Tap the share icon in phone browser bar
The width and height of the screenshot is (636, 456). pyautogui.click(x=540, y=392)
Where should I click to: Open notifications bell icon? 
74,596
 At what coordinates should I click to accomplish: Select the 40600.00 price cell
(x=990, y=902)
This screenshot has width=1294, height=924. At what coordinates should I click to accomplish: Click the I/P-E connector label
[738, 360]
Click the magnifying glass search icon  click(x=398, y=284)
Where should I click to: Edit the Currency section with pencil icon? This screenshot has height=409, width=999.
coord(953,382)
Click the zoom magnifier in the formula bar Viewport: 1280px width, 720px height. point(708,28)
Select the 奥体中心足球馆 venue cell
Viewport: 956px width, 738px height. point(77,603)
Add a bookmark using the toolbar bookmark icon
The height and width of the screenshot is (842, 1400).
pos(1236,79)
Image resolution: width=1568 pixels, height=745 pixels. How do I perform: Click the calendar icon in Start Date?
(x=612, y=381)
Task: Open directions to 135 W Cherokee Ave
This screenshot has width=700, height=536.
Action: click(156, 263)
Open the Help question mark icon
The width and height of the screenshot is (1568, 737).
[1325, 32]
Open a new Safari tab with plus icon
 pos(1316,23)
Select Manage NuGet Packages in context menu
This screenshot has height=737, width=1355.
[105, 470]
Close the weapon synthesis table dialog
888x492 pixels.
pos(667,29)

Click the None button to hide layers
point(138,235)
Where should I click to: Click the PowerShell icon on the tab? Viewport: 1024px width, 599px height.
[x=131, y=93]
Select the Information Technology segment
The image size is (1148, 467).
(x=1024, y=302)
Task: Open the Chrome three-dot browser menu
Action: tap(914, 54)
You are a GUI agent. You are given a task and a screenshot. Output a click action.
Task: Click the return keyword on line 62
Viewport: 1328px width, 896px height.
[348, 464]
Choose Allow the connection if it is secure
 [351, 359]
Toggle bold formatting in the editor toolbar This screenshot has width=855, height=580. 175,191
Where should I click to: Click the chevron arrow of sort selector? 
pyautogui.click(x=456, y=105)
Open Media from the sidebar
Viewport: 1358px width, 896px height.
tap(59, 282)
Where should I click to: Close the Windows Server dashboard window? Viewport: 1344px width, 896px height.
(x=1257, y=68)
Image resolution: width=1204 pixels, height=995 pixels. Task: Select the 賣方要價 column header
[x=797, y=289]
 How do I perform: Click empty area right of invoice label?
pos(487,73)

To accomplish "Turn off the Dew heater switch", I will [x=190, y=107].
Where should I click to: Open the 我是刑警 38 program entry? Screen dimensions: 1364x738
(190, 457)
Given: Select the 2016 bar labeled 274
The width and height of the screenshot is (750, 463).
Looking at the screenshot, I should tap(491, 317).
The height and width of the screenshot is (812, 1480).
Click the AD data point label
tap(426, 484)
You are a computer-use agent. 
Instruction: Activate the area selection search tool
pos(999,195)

##############################

Work instructions: Give back every line of the data above exactly as written.

Result:
Tap the share icon in phone browser bar
The width and height of the screenshot is (636, 456). pyautogui.click(x=540, y=392)
Where should I click to: Open notifications bell icon? 
74,596
 At what coordinates should I click to accomplish: Select the 40600.00 price cell
(x=990, y=902)
This screenshot has width=1294, height=924. At what coordinates should I click to accomplish: Click the I/P-E connector label
[738, 360]
Click the magnifying glass search icon  click(x=398, y=284)
Where should I click to: Edit the Currency section with pencil icon? This screenshot has height=409, width=999.
coord(953,382)
Click the zoom magnifier in the formula bar Viewport: 1280px width, 720px height. point(708,28)
Select the 奥体中心足球馆 venue cell
Viewport: 956px width, 738px height. point(77,603)
Add a bookmark using the toolbar bookmark icon
The height and width of the screenshot is (842, 1400).
pos(1236,79)
Image resolution: width=1568 pixels, height=745 pixels. How do I perform: Click the calendar icon in Start Date?
(x=612, y=381)
Task: Open directions to 135 W Cherokee Ave
This screenshot has width=700, height=536.
Action: click(156, 263)
Open the Help question mark icon
The width and height of the screenshot is (1568, 737).
[1325, 32]
Open a new Safari tab with plus icon
 pos(1316,23)
Select Manage NuGet Packages in context menu
This screenshot has height=737, width=1355.
[105, 470]
Close the weapon synthesis table dialog
888x492 pixels.
pos(667,29)

Click the None button to hide layers
point(138,235)
Where should I click to: Click the PowerShell icon on the tab? Viewport: 1024px width, 599px height.
[x=131, y=93]
Select the Information Technology segment
The image size is (1148, 467).
(x=1024, y=302)
Task: Open the Chrome three-dot browser menu
Action: tap(914, 54)
You are a GUI agent. You are given a task and a screenshot. Output a click action.
Task: Click the return keyword on line 62
Viewport: 1328px width, 896px height.
[348, 464]
Choose Allow the connection if it is secure
 [351, 359]
Toggle bold formatting in the editor toolbar This screenshot has width=855, height=580. 175,191
Where should I click to: Click the chevron arrow of sort selector? 
pyautogui.click(x=456, y=105)
Open Media from the sidebar
Viewport: 1358px width, 896px height.
tap(59, 282)
Where should I click to: Close the Windows Server dashboard window? Viewport: 1344px width, 896px height.
(x=1257, y=68)
Image resolution: width=1204 pixels, height=995 pixels. Task: Select the 賣方要價 column header
[x=797, y=289]
 How do I perform: Click empty area right of invoice label?
pos(487,73)

To accomplish "Turn off the Dew heater switch", I will [x=190, y=107].
Where should I click to: Open the 我是刑警 38 program entry? Screen dimensions: 1364x738
(190, 457)
Given: Select the 2016 bar labeled 274
The width and height of the screenshot is (750, 463).
Looking at the screenshot, I should tap(491, 317).
The height and width of the screenshot is (812, 1480).
Click the AD data point label
tap(426, 484)
You are a computer-use agent. 
Instruction: Activate the area selection search tool
pos(999,195)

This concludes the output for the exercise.